Luis Francisco Lagos
La fase clasificatoria rumbo al Mundial 2026 llegó a su fin y Colombia, con toda justicia, aseguró un lugar en la máxima cita del fútbol. Miles de aficionados sueñan ya con acompañar a la Selección en Estados Unidos, México y Canadá. Sin embargo, detrás de esa ilusión se esconden numerosos detalles de la preparación logística que se deben tener en cuenta para no correr el riesgo de terminar viendo los partidos por televisión.
Sera el Mundial más grande de la historia. Por primera vez, el torneo reunirá a 48 selecciones en lugar de 32. Esto significa más partidos, más ciudades sedes y, sobre todo, más aficionados movilizándose al mismo tiempo. Por lo tanto, la consecuencia inmediata es evidente: la demanda de vuelos, hoteles y entradas será mucho mayor que en cualquier edición anterior.
Lo primero es la documentación.

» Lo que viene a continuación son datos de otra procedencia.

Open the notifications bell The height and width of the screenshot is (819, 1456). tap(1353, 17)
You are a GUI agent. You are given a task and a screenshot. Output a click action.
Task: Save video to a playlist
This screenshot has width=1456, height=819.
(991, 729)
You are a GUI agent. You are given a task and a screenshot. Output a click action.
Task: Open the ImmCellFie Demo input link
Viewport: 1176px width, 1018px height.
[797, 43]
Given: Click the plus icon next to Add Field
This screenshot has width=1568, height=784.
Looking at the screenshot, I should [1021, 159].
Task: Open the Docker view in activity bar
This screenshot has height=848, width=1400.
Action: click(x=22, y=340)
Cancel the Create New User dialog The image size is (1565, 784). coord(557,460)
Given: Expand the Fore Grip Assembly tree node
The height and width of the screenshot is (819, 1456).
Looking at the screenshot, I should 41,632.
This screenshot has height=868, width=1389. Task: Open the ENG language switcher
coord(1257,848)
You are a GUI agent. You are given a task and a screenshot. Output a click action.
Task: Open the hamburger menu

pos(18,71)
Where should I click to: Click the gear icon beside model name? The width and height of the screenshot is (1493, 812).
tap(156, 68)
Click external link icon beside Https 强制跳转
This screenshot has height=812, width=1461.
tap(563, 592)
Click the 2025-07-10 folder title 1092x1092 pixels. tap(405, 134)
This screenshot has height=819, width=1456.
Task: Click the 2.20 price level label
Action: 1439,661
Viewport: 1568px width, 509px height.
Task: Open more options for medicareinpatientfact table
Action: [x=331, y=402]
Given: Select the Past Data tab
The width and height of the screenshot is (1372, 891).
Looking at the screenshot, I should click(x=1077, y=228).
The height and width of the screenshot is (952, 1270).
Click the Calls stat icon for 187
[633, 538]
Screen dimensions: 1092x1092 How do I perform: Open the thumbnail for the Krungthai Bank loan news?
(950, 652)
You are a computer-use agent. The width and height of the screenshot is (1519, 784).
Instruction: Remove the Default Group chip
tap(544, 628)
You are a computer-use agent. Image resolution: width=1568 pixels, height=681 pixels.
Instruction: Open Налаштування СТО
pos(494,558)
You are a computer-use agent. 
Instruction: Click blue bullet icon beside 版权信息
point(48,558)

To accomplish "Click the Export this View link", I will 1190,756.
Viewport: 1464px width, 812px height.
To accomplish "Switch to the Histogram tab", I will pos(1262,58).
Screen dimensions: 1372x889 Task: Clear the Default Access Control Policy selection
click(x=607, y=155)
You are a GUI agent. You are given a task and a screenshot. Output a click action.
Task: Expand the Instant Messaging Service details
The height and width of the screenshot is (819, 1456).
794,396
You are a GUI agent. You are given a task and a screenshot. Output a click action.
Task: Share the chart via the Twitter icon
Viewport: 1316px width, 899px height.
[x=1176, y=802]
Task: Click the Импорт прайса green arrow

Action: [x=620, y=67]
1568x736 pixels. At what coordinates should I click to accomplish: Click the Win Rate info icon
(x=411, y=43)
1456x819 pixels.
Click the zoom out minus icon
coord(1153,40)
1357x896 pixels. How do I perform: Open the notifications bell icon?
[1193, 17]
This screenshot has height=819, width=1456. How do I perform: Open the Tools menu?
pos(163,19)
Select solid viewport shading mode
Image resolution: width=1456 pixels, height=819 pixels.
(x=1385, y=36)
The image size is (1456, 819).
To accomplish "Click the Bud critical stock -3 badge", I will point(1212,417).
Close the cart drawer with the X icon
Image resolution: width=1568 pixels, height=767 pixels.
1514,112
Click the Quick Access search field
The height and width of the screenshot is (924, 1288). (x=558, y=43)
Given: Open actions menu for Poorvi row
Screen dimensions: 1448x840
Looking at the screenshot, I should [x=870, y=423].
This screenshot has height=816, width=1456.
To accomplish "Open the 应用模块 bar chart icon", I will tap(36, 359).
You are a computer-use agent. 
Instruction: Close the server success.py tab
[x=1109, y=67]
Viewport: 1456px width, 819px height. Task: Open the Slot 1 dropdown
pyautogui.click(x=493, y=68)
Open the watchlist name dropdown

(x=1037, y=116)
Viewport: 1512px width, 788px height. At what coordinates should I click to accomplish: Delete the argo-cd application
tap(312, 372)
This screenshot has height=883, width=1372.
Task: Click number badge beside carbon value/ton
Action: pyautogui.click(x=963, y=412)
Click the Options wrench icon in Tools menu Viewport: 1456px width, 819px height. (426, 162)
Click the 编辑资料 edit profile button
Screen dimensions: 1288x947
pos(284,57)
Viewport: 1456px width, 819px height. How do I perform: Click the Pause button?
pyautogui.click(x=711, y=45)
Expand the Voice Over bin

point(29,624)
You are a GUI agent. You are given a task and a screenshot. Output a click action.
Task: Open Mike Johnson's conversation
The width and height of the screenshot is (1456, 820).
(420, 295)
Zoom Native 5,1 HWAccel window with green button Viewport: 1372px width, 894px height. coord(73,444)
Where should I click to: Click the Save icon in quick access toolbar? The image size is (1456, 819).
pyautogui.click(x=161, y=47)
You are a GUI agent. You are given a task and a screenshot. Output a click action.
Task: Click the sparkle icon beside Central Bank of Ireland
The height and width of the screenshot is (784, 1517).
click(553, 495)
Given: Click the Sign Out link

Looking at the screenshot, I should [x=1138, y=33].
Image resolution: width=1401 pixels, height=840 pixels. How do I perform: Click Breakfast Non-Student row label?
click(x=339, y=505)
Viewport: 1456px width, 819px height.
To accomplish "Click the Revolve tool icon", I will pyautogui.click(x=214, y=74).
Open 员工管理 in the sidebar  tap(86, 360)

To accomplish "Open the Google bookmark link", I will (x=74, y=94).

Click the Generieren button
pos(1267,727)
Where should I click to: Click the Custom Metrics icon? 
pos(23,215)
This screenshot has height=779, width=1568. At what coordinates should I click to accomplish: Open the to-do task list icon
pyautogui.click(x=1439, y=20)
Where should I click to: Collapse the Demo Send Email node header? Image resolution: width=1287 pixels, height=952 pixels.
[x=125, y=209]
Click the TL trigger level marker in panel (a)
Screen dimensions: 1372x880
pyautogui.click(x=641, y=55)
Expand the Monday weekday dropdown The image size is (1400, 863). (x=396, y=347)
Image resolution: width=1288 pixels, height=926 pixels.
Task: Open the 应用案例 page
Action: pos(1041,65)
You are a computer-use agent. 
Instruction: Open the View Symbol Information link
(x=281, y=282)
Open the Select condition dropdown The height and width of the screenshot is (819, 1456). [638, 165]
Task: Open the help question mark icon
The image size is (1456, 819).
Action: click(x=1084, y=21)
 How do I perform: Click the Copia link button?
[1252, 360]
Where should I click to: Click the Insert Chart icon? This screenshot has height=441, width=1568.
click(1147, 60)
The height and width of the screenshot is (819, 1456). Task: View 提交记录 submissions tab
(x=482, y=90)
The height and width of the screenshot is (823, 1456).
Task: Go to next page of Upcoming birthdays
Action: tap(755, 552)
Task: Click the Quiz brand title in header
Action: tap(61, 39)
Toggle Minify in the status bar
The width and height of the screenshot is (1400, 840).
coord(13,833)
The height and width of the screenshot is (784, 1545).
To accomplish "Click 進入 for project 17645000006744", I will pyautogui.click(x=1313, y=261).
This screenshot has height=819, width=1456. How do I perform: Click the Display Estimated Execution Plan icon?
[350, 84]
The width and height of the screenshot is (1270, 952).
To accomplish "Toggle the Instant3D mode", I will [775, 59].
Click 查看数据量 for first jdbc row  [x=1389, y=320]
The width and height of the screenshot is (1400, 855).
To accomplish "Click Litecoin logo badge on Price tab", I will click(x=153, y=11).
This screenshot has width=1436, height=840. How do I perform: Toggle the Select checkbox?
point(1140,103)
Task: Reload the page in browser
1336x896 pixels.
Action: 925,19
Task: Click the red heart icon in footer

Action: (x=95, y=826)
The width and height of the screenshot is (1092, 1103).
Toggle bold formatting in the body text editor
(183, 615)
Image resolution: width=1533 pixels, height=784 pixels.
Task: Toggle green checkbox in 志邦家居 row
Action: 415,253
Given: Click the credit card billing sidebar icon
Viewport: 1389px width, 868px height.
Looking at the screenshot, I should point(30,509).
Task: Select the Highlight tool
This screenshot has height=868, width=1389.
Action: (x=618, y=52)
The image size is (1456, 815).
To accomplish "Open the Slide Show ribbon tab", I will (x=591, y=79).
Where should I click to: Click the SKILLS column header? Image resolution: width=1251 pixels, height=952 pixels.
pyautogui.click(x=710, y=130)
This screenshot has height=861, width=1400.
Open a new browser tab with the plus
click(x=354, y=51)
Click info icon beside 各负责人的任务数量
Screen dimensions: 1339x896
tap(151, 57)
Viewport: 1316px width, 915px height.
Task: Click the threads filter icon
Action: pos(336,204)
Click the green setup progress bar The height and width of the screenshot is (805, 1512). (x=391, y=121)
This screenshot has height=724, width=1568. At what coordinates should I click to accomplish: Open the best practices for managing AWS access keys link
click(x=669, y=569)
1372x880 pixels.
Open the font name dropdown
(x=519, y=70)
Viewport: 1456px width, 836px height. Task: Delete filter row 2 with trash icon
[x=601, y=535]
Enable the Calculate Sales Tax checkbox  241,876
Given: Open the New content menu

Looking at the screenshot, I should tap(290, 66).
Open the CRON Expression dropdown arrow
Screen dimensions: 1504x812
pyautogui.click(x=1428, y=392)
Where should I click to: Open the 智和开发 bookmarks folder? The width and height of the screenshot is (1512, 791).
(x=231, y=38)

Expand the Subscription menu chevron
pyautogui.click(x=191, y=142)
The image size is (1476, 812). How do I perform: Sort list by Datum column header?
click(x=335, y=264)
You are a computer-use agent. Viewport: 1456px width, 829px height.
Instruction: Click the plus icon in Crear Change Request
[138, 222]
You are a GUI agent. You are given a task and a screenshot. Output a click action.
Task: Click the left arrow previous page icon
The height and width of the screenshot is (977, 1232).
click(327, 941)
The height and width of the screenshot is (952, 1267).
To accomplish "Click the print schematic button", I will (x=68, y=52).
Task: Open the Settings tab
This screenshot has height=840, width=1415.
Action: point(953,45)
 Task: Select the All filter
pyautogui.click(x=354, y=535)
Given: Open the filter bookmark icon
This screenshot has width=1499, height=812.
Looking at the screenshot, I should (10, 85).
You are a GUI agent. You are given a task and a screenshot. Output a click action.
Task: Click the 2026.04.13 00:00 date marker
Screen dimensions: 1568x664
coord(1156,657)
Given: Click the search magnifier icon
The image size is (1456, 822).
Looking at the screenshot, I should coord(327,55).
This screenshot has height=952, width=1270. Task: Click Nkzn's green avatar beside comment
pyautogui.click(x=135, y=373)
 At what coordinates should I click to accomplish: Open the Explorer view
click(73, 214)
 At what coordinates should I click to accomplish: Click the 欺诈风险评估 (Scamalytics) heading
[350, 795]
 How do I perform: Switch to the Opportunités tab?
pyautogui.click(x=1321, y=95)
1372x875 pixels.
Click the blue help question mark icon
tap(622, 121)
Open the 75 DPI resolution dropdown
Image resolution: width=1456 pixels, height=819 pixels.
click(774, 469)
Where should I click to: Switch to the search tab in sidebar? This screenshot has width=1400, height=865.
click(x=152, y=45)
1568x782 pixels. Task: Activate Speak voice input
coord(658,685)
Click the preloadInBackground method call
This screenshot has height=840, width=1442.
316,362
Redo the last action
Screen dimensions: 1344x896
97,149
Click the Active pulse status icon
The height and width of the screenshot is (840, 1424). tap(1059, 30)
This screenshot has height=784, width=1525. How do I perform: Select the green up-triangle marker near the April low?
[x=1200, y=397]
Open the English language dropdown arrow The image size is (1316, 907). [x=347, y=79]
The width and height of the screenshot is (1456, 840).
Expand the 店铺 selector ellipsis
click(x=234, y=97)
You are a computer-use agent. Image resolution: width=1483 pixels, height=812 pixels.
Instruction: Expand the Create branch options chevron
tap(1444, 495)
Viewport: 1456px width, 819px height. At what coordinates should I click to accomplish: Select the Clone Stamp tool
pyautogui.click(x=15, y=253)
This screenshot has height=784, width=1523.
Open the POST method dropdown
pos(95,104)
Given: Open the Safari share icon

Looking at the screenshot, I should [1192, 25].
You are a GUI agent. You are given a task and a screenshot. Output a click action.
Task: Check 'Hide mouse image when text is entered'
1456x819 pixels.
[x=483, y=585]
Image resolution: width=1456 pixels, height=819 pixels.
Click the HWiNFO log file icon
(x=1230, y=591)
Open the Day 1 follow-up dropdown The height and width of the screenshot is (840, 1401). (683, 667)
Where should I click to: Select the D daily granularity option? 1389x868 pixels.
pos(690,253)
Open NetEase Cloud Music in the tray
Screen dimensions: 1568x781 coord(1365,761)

Estados Unidos, México y Canadá exigen visa para los colombianos, un trámite que no se resuelve de un día para otro. El que quiera ver a Colombia desde las tribunas debe iniciar ya mismo la gestión. Cada semana que pase jugará en contra.
Superada esa barrera, viene la batalla de los tiquetes de viaje. La experiencia indica que el precio de los vuelos se multiplica a medida que se acerca el torneo, y esta vez la demanda no será solo de hinchas colombianos: habrá de miles de aficionados de otras 47 selecciones buscando los mismos cupos aéreos. Comprar oportunamente puede significar ahorro y, sobre todo, disponibilidad.
El asunto de las entradas no es menos complejo. La Fifa informó que en un solo día recibió 1,5 millones de solicitudes de boletas de 210 países. En la lista de los que más entradas han pedido aparecen los anfitriones junto a Argentina, Colombia y Brasil. Si el aficionado no se inscribe con tiempo en el sistema oficial, difícilmente tendrá acceso a una entrada en condiciones seguras. Y no se trata solo de conseguir un tiquete de entrada: se trata de evitar la reventa y los riesgos legales que eso implica.
El Mundial no espera. Si queremos vivirlo desde las tribunas, como dice el dicho: al que madruga, Dios le ayuda. En el fútbol, como en la vida, ganan quienes toman decisiones a tiempo. La clasificación de Colombia ya es un hecho; nuestro viaje, aún no.